* To be done:
**a)** Answer these questions from the financial report, each answer on its own line and marked like its question:
(i) What was the effective tax rate for the three months ended March 31, 2006?
(ii) What were total assets as of March 31, 2006?
(iii) What did deposits total as of March 31, 2006?
**b)** Rewrite the entries that follow the financial report as a numbered list, one line per item with blank lines left out, and leave the pictures out.

## begin Text extract

A higher level of net securities gains on the Company’s equity portfolio and
improved trust department income also contributed to the higher level of
non-interest income.
Non-interest
expense increased $87,000 or 2% for the first quarter of 2006 compared to the
same period in 2005. The increase is primarily attributable to normal increases
in salary and employee benefits.
Income
Taxes
The
provision for income taxes for March 31, 2006 and March 31, 2005 was $907,000
and $995,000, respectively. This amount represents an effective tax rate of
24%
for the three months ended March 31, 2006 versus 25% for the same quarter in
2005. The Company's marginal federal tax rate is currently 35%. The difference
between the Company's effective and marginal tax rate is primarily related
to
investments made in tax exempt securities.
Balance
Sheet Review
As
of
March 31, 2006, total assets were $834,946,000, a $15,562,000 increase compared
to December 31, 2005. Asset growth was funded by an increase in deposits that
created a higher volume of federal funds sold resulting from temporary public
fund deposit balances associated with the collection of property
taxes.
Investment
Portfolio
The
investment portfolio totaled $334,787,000 as of March 31, 2006, slightly higher
than the December 31, 2005 balance of $333,510,000 with the government agency
and municipal bond portfolios accounting for the most of the
increase.
Loan
Portfolio
Loan
demand has been light during the quarter as net loans totaled $439,200,000
as of
March 31, 2006 compared to $440,318,000 as of December 31, 2005.
Deposits
Deposits
totaled $697,397,000 as of March 31, 2006, an increase of $29,055,000 from
December 31, 2005. Much of the increase is related to public fund deposits
included in the interest bearing checking (NOW) and savings and money market
accounts.
Other
Borrowed Funds
Other
borrowed funds as of March 31, 2006 totaled $21,058,000 consisting primarily
of
securities sold under agreements to repurchase (repurchase agreements). Other
borrowings as of December 31, 2005 totaled $37,521,000. The lower level of
other
borrowed funds can be attributed to a temporary increase in public fund
deposits.
Off-Balance
Sheet Arrangements
The
Company is party to financial instruments with off-balance-sheet risk in the
normal course of business. These financial instruments include commitments
to
extend credit and standby letters of credit. These instruments involve, to
varying degrees, elements of credit risk in excess of the amount recognized
in
the balance sheet. No material changes in the Company’s off-balance sheet
arrangements have occurred since December 31, 2005.

## end Text extract
## begin Supplied material

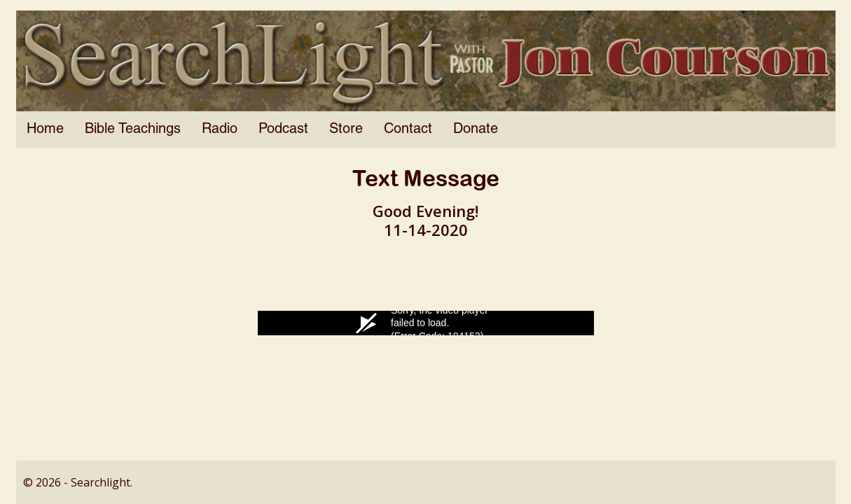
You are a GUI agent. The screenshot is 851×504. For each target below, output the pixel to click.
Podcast (283, 130)
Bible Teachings (132, 130)
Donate (476, 130)
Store (346, 130)
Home (45, 130)
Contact (408, 130)
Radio (219, 130)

## end Supplied material

* Results of the tasks:
**a)**
(i) 24%
(ii) $834,946,000
(iii) $697,397,000

**b)**
1. You are a GUI agent. The screenshot is 851×504. For each target below, output the pixel to click.
2. Podcast (283, 130)
3. Bible Teachings (132, 130)
4. Donate (476, 130)
5. Store (346, 130)
6. Home (45, 130)
7. Contact (408, 130)
8. Radio (219, 130)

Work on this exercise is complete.